**Task**.
Each entry below must appear in the answer exactly as written.

**Listed entries**.
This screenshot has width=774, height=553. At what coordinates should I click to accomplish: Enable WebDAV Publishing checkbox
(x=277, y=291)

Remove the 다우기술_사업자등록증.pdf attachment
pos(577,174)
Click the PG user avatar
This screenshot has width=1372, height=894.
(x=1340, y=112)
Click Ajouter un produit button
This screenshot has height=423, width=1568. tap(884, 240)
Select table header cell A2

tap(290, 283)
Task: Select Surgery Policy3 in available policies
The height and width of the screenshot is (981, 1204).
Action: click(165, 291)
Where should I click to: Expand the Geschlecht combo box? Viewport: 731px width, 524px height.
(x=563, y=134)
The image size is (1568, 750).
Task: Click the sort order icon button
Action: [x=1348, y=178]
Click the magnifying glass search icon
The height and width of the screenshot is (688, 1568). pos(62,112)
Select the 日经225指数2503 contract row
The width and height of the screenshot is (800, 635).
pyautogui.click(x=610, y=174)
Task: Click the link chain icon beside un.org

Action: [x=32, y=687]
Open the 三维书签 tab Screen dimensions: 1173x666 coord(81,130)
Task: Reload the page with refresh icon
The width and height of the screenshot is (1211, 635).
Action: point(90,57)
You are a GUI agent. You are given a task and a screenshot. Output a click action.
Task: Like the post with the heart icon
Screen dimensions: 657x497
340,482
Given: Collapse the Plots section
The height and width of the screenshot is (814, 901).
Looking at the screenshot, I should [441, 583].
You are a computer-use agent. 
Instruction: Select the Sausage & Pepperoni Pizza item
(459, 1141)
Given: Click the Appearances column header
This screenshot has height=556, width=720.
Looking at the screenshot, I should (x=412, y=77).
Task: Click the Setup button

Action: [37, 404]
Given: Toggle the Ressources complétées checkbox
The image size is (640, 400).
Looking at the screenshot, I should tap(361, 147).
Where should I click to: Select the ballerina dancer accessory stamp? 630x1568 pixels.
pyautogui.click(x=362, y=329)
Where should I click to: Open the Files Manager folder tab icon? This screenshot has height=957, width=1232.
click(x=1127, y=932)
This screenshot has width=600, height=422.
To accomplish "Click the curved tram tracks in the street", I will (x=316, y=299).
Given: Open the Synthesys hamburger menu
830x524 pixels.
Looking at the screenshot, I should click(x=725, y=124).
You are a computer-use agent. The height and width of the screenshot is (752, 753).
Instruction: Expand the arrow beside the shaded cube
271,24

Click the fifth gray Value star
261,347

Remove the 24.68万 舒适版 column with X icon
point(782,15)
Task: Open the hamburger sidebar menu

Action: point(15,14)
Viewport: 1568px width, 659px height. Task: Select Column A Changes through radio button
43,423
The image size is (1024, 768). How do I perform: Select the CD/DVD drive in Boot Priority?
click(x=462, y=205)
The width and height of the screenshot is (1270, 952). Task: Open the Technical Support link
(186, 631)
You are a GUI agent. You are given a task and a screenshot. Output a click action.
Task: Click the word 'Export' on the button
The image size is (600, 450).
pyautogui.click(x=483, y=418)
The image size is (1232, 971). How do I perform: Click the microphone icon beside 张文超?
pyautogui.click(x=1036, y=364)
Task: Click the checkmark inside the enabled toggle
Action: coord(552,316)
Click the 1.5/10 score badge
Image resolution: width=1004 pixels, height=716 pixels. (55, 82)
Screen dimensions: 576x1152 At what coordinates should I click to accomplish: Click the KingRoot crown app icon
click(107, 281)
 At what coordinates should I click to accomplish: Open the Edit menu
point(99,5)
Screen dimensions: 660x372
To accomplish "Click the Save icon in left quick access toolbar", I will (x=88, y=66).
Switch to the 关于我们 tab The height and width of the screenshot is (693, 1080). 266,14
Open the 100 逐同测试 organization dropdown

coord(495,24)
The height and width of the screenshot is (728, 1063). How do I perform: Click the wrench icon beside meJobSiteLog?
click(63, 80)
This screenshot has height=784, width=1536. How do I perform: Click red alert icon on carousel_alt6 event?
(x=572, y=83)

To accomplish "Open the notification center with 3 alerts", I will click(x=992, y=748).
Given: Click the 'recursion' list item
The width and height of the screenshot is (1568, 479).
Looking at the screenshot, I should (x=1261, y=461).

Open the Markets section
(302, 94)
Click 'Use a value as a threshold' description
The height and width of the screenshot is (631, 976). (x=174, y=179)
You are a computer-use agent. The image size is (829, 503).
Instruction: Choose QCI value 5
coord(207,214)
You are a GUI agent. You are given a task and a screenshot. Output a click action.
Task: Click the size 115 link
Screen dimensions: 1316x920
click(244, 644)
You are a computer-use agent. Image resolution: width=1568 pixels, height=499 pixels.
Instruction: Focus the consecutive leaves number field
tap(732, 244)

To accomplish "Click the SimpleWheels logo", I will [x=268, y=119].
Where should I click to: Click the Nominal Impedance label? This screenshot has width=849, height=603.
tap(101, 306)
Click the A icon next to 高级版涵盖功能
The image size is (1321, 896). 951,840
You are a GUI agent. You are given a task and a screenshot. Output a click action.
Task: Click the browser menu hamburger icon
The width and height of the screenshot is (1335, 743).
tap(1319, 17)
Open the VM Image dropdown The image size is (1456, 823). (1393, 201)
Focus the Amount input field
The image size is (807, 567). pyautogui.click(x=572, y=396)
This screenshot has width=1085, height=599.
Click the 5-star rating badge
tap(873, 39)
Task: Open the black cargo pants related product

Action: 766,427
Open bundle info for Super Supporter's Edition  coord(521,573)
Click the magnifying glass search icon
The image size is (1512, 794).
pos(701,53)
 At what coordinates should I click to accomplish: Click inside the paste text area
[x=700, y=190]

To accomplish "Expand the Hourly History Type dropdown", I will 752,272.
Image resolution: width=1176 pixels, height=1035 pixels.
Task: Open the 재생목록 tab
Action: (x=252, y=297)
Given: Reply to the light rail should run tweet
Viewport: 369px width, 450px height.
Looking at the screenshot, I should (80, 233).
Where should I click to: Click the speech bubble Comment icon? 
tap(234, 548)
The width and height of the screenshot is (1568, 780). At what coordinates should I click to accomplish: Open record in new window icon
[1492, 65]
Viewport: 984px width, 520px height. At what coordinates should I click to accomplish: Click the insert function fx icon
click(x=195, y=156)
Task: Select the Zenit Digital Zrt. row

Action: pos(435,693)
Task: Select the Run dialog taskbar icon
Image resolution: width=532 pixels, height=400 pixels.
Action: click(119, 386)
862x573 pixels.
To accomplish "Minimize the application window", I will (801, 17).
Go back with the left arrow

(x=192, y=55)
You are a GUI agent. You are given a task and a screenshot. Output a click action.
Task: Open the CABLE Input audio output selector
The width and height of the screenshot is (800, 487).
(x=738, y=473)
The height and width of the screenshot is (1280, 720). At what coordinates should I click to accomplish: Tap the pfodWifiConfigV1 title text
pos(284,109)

**Expected answer**.
This screenshot has width=774, height=553. At what coordinates should I click to accomplish: Enable WebDAV Publishing checkbox
(x=277, y=291)

Remove the 다우기술_사업자등록증.pdf attachment
pos(577,174)
Click the PG user avatar
This screenshot has width=1372, height=894.
(x=1340, y=112)
Click Ajouter un produit button
This screenshot has height=423, width=1568. tap(884, 240)
Select table header cell A2

tap(290, 283)
Task: Select Surgery Policy3 in available policies
The height and width of the screenshot is (981, 1204).
Action: click(165, 291)
Where should I click to: Expand the Geschlecht combo box? Viewport: 731px width, 524px height.
(x=563, y=134)
The image size is (1568, 750).
Task: Click the sort order icon button
Action: [x=1348, y=178]
Click the magnifying glass search icon
The height and width of the screenshot is (688, 1568). pos(62,112)
Select the 日经225指数2503 contract row
The width and height of the screenshot is (800, 635).
pyautogui.click(x=610, y=174)
Task: Click the link chain icon beside un.org

Action: [x=32, y=687]
Open the 三维书签 tab Screen dimensions: 1173x666 coord(81,130)
Task: Reload the page with refresh icon
The width and height of the screenshot is (1211, 635).
Action: point(90,57)
You are a GUI agent. You are given a task and a screenshot. Output a click action.
Task: Like the post with the heart icon
Screen dimensions: 657x497
340,482
Given: Collapse the Plots section
The height and width of the screenshot is (814, 901).
Looking at the screenshot, I should [441, 583].
You are a computer-use agent. 
Instruction: Select the Sausage & Pepperoni Pizza item
(459, 1141)
Given: Click the Appearances column header
This screenshot has height=556, width=720.
Looking at the screenshot, I should (x=412, y=77).
Task: Click the Setup button

Action: [37, 404]
Given: Toggle the Ressources complétées checkbox
The image size is (640, 400).
Looking at the screenshot, I should tap(361, 147).
Where should I click to: Select the ballerina dancer accessory stamp? 630x1568 pixels.
pyautogui.click(x=362, y=329)
Where should I click to: Open the Files Manager folder tab icon? This screenshot has height=957, width=1232.
click(x=1127, y=932)
This screenshot has width=600, height=422.
To accomplish "Click the curved tram tracks in the street", I will (x=316, y=299).
Given: Open the Synthesys hamburger menu
830x524 pixels.
Looking at the screenshot, I should click(x=725, y=124).
You are a computer-use agent. The height and width of the screenshot is (752, 753).
Instruction: Expand the arrow beside the shaded cube
271,24

Click the fifth gray Value star
261,347

Remove the 24.68万 舒适版 column with X icon
point(782,15)
Task: Open the hamburger sidebar menu

Action: point(15,14)
Viewport: 1568px width, 659px height. Task: Select Column A Changes through radio button
43,423
The image size is (1024, 768). How do I perform: Select the CD/DVD drive in Boot Priority?
click(x=462, y=205)
The width and height of the screenshot is (1270, 952). Task: Open the Technical Support link
(186, 631)
You are a GUI agent. You are given a task and a screenshot. Output a click action.
Task: Click the word 'Export' on the button
The image size is (600, 450).
pyautogui.click(x=483, y=418)
The image size is (1232, 971). How do I perform: Click the microphone icon beside 张文超?
pyautogui.click(x=1036, y=364)
Task: Click the checkmark inside the enabled toggle
Action: coord(552,316)
Click the 1.5/10 score badge
Image resolution: width=1004 pixels, height=716 pixels. (55, 82)
Screen dimensions: 576x1152 At what coordinates should I click to accomplish: Click the KingRoot crown app icon
click(107, 281)
 At what coordinates should I click to accomplish: Open the Edit menu
point(99,5)
Screen dimensions: 660x372
To accomplish "Click the Save icon in left quick access toolbar", I will (x=88, y=66).
Switch to the 关于我们 tab The height and width of the screenshot is (693, 1080). 266,14
Open the 100 逐同测试 organization dropdown

coord(495,24)
The height and width of the screenshot is (728, 1063). How do I perform: Click the wrench icon beside meJobSiteLog?
click(63, 80)
This screenshot has height=784, width=1536. How do I perform: Click red alert icon on carousel_alt6 event?
(x=572, y=83)

To accomplish "Open the notification center with 3 alerts", I will click(x=992, y=748).
Given: Click the 'recursion' list item
The width and height of the screenshot is (1568, 479).
Looking at the screenshot, I should (x=1261, y=461).

Open the Markets section
(302, 94)
Click 'Use a value as a threshold' description
The height and width of the screenshot is (631, 976). (x=174, y=179)
You are a computer-use agent. The image size is (829, 503).
Instruction: Choose QCI value 5
coord(207,214)
You are a GUI agent. You are given a task and a screenshot. Output a click action.
Task: Click the size 115 link
Screen dimensions: 1316x920
click(244, 644)
You are a computer-use agent. Image resolution: width=1568 pixels, height=499 pixels.
Instruction: Focus the consecutive leaves number field
tap(732, 244)

To accomplish "Click the SimpleWheels logo", I will [x=268, y=119].
Where should I click to: Click the Nominal Impedance label? This screenshot has width=849, height=603.
tap(101, 306)
Click the A icon next to 高级版涵盖功能
The image size is (1321, 896). 951,840
You are a GUI agent. You are given a task and a screenshot. Output a click action.
Task: Click the browser menu hamburger icon
The width and height of the screenshot is (1335, 743).
tap(1319, 17)
Open the VM Image dropdown The image size is (1456, 823). (1393, 201)
Focus the Amount input field
The image size is (807, 567). pyautogui.click(x=572, y=396)
This screenshot has width=1085, height=599.
Click the 5-star rating badge
tap(873, 39)
Task: Open the black cargo pants related product

Action: 766,427
Open bundle info for Super Supporter's Edition  coord(521,573)
Click the magnifying glass search icon
The image size is (1512, 794).
pos(701,53)
 At what coordinates should I click to accomplish: Click inside the paste text area
[x=700, y=190]

To accomplish "Expand the Hourly History Type dropdown", I will 752,272.
Image resolution: width=1176 pixels, height=1035 pixels.
Task: Open the 재생목록 tab
Action: (x=252, y=297)
Given: Reply to the light rail should run tweet
Viewport: 369px width, 450px height.
Looking at the screenshot, I should (80, 233).
Where should I click to: Click the speech bubble Comment icon? 
tap(234, 548)
The width and height of the screenshot is (1568, 780). At what coordinates should I click to accomplish: Open record in new window icon
[1492, 65]
Viewport: 984px width, 520px height. At what coordinates should I click to accomplish: Click the insert function fx icon
click(x=195, y=156)
Task: Select the Zenit Digital Zrt. row

Action: pos(435,693)
Task: Select the Run dialog taskbar icon
Image resolution: width=532 pixels, height=400 pixels.
Action: click(119, 386)
862x573 pixels.
To accomplish "Minimize the application window", I will (801, 17).
Go back with the left arrow

(x=192, y=55)
You are a GUI agent. You are given a task and a screenshot. Output a click action.
Task: Open the CABLE Input audio output selector
The width and height of the screenshot is (800, 487).
(x=738, y=473)
The height and width of the screenshot is (1280, 720). At what coordinates should I click to accomplish: Tap the pfodWifiConfigV1 title text
pos(284,109)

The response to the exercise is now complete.